The defendant never raised the plea that he did not appear for the final contract of sale due to a valid reason at law that impeded him from appearing on such contract. Since this plea was never brought up by the defendant in his statement of defence, the First Hall should not have taken cognisance of such information, which was the basis of its judgement.

(ii) In his sworn declaration annexed to his statement of defence, the defendant declared under oath that he had called upon the plaintiff company to appear. This was proof in itself that once the defendant wanted the contract to be executed, then he did not feel that he had a valid legal reason not to appear on the contract.

(iii) Once the First Hall had excluded the defendant’s pleas, it should not have considered other contestations and should have ruled in the plaintiff’s favour.

The Court of Appeal

(i) As the plaintiff rightly pointed out, the defendant never raised the plea that he had a valid legal reason justifying his failure to appear. On the contrary, in his statement of defence and declaration on oath, he stressed his judicial letter notifying the plaintiff to appear as a defence that the sale was never executed.

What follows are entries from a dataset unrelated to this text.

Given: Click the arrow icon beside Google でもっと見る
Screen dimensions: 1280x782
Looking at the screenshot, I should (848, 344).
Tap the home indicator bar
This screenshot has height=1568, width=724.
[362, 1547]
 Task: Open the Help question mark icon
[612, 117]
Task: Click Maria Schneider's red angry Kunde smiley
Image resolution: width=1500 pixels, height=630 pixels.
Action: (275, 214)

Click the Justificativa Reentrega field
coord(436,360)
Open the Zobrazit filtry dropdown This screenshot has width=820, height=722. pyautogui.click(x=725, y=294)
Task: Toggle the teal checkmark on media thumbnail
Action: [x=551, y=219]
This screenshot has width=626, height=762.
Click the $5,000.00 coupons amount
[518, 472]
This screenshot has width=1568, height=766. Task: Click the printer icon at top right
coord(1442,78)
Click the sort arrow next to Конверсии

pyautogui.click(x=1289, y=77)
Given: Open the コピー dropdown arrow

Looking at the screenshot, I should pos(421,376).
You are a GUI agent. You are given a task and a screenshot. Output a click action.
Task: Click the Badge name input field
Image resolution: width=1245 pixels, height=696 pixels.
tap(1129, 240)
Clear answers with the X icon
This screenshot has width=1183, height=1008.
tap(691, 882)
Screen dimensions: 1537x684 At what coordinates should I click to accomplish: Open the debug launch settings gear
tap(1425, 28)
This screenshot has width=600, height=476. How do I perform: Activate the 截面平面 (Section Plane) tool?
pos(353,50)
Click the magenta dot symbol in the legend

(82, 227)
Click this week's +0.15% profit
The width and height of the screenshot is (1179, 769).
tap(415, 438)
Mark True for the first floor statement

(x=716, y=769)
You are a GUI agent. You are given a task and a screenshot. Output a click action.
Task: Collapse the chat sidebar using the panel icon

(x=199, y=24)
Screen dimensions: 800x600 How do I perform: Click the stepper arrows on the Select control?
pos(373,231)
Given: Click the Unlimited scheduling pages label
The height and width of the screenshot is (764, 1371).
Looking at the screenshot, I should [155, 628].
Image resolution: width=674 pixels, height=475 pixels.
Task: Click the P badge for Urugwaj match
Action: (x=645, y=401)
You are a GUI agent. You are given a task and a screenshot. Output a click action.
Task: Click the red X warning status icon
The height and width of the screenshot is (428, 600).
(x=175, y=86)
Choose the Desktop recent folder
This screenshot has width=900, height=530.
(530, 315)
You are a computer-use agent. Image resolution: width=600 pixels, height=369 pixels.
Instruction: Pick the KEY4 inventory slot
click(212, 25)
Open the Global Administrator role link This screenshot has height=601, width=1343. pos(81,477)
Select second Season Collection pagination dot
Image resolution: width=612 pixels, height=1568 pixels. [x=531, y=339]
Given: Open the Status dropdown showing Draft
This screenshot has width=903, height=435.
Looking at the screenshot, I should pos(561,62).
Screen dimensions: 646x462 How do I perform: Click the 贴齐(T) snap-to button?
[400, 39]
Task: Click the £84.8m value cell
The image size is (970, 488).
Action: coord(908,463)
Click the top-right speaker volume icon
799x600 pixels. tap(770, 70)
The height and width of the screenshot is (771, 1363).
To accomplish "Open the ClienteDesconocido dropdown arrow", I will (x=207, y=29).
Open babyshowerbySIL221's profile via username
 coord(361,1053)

(ii) This was strongly indicative that the defendant did not, in fact, have any valid reason at law not to appear to execute the konvenju, otherwise, he would not have called upon the plaintiff to appear on the contract but would have alternatively alleged that he had a proper valid legal reason not to appear and demanded the refund of the Lm500 he had paid in earnest.

(iii) The First Hall was not justified in using the defendant’s allegations as a justification for not appearing and hence not forfeiting the Lm500 paid in earnest when no formal plea in this sense was raised in his statement of defence. It could also be argued that such an allegation was incompatible with the defendant’s other plea.

(iv) For such a defence to be accepted, the defendant had to:

(v) raise such allegation by means of a formal plea in defence;

(vi) back it up with the best evidence in accordance with law by proving to the Court that the plot was removed from the building scheme and rendered incapable of development before the contract of sale was due to be signed.

• The reasoning of the First Hall was that although no evidence was produced showing that the plot was removed from the building scheme after the konvenju was drawn up and before the executing contract, the plaintiffs did not contest such claims and accepted them as true.

• While agreeing with the fact that the plot was in fact removed from the building scheme, the Court of Appeal was of the opinion that this did not happen before the contract of sale was due (ie during the term of the konvenju). There were clear indications that this happened after the contract was meant to take place. For this reason, such a fact could not be put forward by the defendant as a legal valid reason for non appearance on the contract.

• The judgement of the First Hall, Civil Court was reversed and the appeal accepted.

The defendant was ordered to pay the plaintiff company the Lm500 he had paid in earnest by way of penalty, together with other expenses and legal interest with effect from the expiry date of the konvenju.